After 6 weeks of selling stationery, I’ve realised it isn’t just jewellery that doesn’t excite me any more – its retail.

When I say ‘retail’, there are things I don’t mean. I don’t mean the other staff members I work with, the products I sell, and I definitely don’t mean my customers. I mean the struggle that retail on the high street has become. Even then I don’t mean the recession, or rental increases, or landlord woes – I mean a personal struggle.

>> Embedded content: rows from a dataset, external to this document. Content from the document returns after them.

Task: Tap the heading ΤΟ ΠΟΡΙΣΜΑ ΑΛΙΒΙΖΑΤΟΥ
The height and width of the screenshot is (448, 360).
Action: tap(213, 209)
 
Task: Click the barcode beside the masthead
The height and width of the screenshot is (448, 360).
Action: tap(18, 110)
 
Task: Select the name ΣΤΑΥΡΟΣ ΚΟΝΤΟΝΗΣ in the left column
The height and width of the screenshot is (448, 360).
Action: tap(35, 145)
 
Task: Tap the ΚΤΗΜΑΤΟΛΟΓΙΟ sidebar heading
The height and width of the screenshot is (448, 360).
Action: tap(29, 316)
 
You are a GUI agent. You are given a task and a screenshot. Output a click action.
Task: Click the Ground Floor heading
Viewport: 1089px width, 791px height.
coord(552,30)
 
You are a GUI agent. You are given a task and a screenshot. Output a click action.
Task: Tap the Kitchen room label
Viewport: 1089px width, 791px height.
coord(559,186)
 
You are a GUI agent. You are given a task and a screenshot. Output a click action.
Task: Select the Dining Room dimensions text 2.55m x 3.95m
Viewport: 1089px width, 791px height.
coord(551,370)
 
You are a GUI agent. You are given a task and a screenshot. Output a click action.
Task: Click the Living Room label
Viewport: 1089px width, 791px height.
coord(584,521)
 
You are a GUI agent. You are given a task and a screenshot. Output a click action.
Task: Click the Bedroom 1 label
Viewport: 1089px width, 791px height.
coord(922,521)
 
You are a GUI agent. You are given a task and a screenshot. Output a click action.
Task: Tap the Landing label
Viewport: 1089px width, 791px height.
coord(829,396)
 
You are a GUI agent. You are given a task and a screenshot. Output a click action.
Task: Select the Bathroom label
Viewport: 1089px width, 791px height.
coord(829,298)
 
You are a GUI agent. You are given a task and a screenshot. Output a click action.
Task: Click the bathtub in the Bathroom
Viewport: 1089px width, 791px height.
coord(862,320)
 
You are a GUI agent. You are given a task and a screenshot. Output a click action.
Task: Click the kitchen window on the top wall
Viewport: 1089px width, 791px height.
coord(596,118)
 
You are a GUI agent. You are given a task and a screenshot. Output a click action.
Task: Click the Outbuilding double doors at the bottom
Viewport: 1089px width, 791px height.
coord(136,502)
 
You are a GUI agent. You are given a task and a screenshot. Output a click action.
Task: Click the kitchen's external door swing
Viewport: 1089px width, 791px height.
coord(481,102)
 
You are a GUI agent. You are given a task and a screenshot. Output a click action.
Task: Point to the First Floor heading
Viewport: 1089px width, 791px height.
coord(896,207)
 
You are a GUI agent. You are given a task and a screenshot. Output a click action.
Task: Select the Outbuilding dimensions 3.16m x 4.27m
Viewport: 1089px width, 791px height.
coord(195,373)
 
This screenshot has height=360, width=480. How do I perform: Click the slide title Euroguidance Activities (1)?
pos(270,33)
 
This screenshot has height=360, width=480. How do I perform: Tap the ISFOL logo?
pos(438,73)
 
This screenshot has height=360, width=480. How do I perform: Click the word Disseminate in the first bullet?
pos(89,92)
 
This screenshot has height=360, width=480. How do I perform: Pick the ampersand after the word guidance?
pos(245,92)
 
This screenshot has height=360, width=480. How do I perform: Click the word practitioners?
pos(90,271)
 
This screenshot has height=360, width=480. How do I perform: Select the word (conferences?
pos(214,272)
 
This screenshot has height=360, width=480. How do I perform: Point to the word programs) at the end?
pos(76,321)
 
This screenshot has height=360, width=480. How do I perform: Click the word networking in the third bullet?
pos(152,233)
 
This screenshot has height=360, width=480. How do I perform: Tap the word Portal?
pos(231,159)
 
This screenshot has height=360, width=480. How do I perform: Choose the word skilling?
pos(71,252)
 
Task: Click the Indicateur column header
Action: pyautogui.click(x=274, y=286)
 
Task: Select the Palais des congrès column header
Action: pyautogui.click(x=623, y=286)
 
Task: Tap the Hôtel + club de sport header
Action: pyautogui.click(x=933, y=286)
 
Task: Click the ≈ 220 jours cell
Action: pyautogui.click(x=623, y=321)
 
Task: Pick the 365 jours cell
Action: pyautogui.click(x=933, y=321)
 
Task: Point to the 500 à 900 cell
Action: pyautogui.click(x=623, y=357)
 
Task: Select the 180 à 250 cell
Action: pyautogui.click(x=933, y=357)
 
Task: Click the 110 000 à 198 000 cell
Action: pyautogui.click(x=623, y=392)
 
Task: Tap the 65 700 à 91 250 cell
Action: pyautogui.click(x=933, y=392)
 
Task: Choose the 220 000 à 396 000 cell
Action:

I’m finding this hard to explain. As usual, lets rewind a few years.I’ll pepper this post with photos to break up all the text, and give you something to laugh at.

Chloe in Lancaster 1994

Lancaster, 1994

It’s 1994, I’m almost 19, and doing paid voluntary work before I do my Psychology degree. I spend time drawing and giggling, and helping someone finish their own degree. During my own degree course, I spend my time making zines and working as a Carer to supplement my grant. I finish my degree, and I become a behavioural therapist, drawing and giggling with children.

Chloe in Liverpool 1998

Liverpool, 1998

Now it’s summer 2000 and we have a crisis with the Carer for Ian. I have to stop working with children because we can’t find anyone to look after Ian. I’m pissed off about it, but I love him, so I suck it up and do it. I realise that I need a job where if I take time off, it’s not as big a deal as working with children. So I find a job advert where they list abilities as ‘enjoying coffee and talking’ and I’m exhausted with looking, so it seems right to apply. During the interview I’m told I’m overqualified, but I explain about Ian, and they hire me – its now my 25th birthday, and I’m a dental receptionist.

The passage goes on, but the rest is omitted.